> _What you have to do_
All records must be quoted exactly. Omit the pictures.

(Stored items)
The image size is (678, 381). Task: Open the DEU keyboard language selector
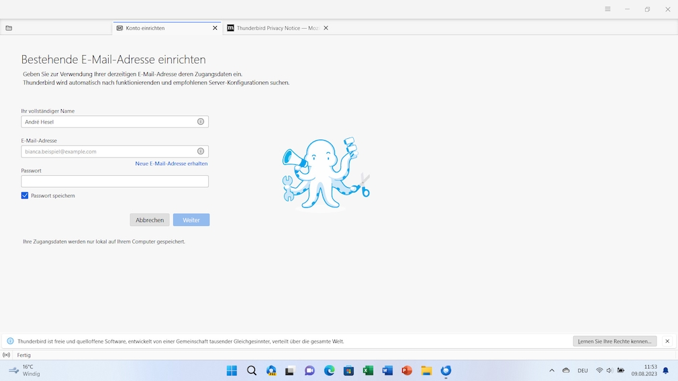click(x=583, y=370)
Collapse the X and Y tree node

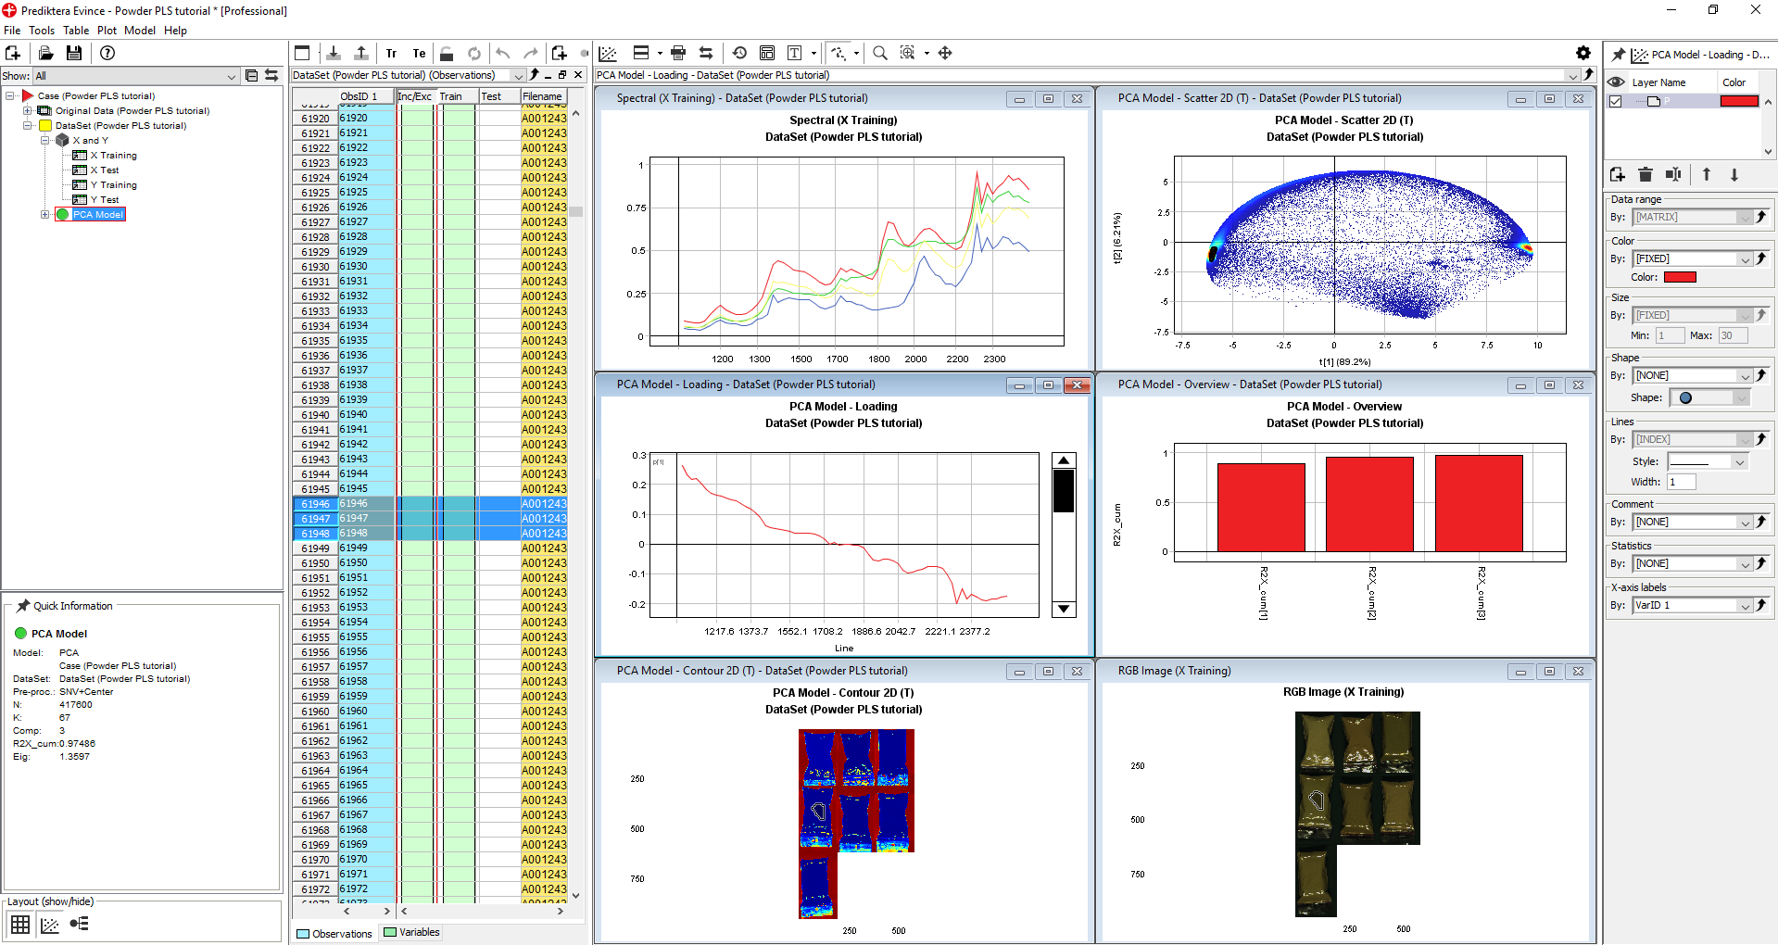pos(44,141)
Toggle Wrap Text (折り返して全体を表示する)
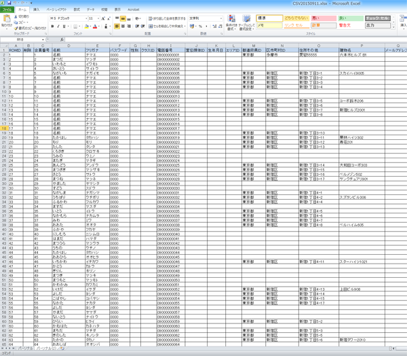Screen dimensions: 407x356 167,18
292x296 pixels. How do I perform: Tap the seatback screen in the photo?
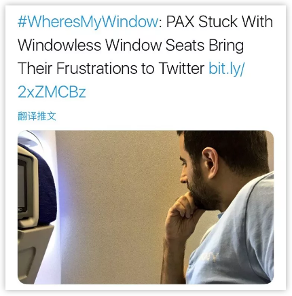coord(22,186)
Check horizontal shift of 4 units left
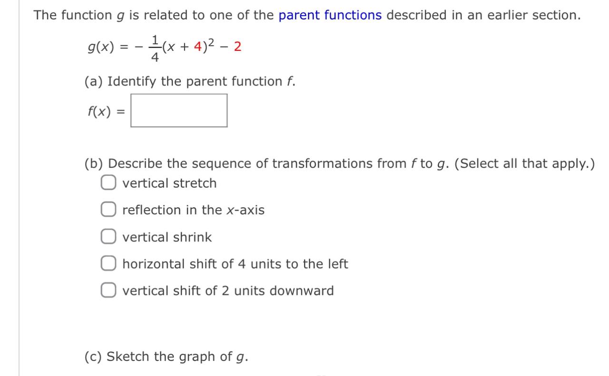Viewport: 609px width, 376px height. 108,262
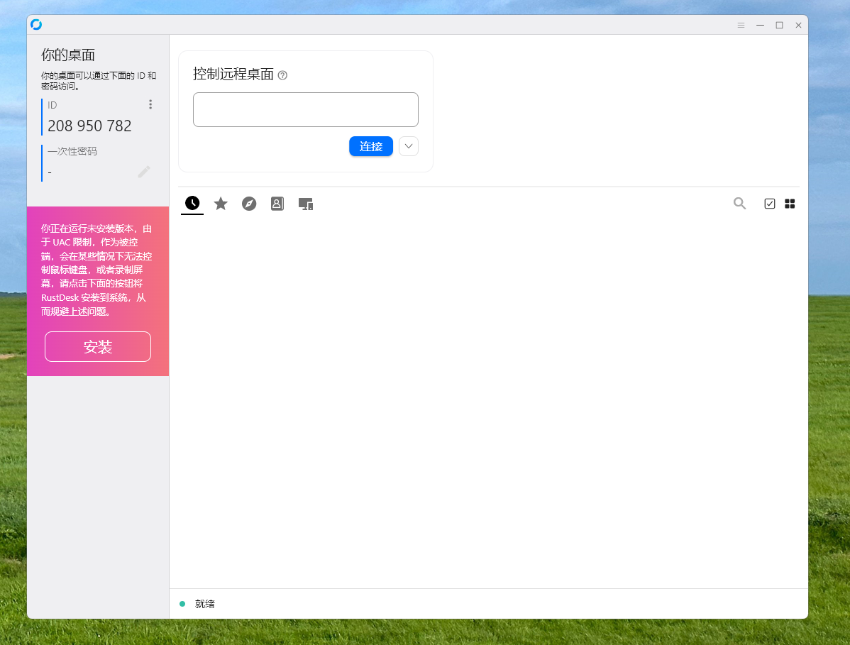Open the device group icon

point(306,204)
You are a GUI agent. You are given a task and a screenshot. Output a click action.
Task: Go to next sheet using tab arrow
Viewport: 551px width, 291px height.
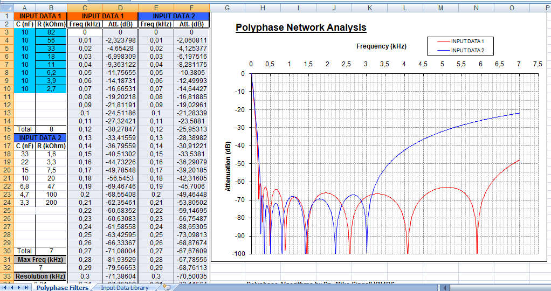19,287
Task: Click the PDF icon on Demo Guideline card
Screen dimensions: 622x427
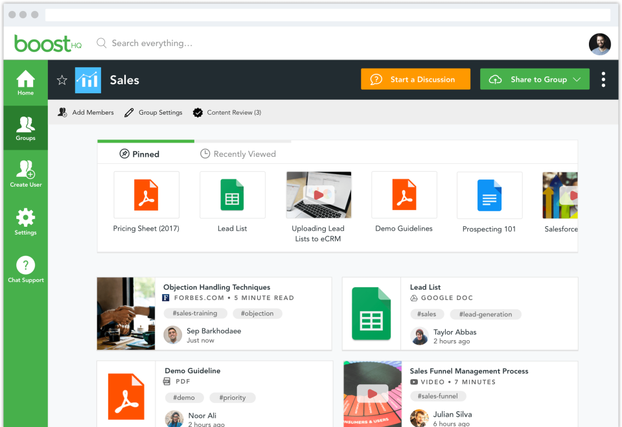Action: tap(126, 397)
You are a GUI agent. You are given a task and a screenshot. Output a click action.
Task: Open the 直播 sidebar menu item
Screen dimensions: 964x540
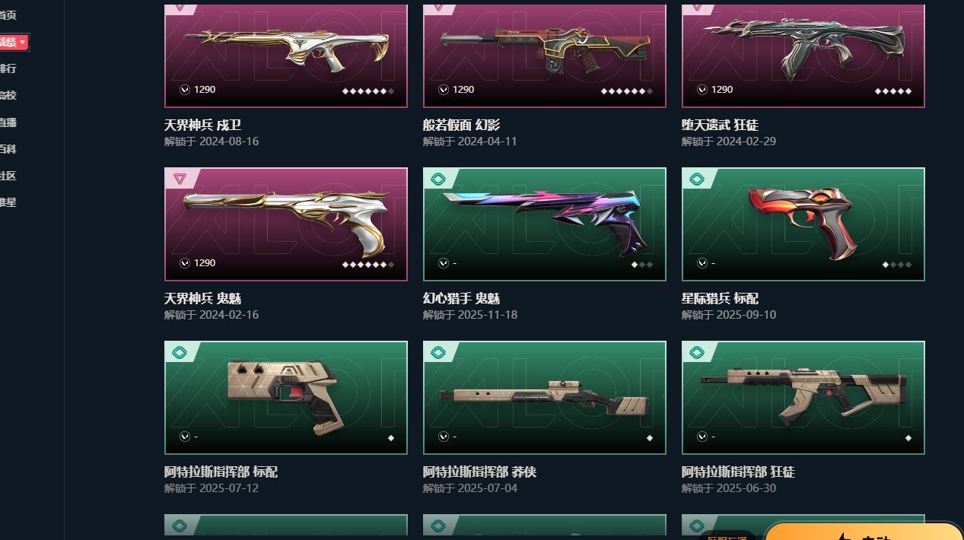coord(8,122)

> _Task solution_
The image size is (678, 381). Task: Open the DEU keyboard language selector
click(x=583, y=370)
Collapse the X and Y tree node

pos(44,141)
Toggle Wrap Text (折り返して全体を表示する)
Screen dimensions: 407x356 167,18
292x296 pixels. How do I perform: Tap the seatback screen in the photo?
coord(22,186)
Check horizontal shift of 4 units left
Viewport: 609px width, 376px height. 108,262
Open the device group icon

point(306,204)
You are a GUI agent. You are given a task and a screenshot. Output a click action.
Task: Go to next sheet using tab arrow
Viewport: 551px width, 291px height.
19,287
Task: Click the PDF icon on Demo Guideline card
Screen dimensions: 622x427
Action: tap(126, 397)
You are a GUI agent. You are given a task and a screenshot. Output a click action.
Task: Open the 直播 sidebar menu item
Screen dimensions: 964x540
coord(8,122)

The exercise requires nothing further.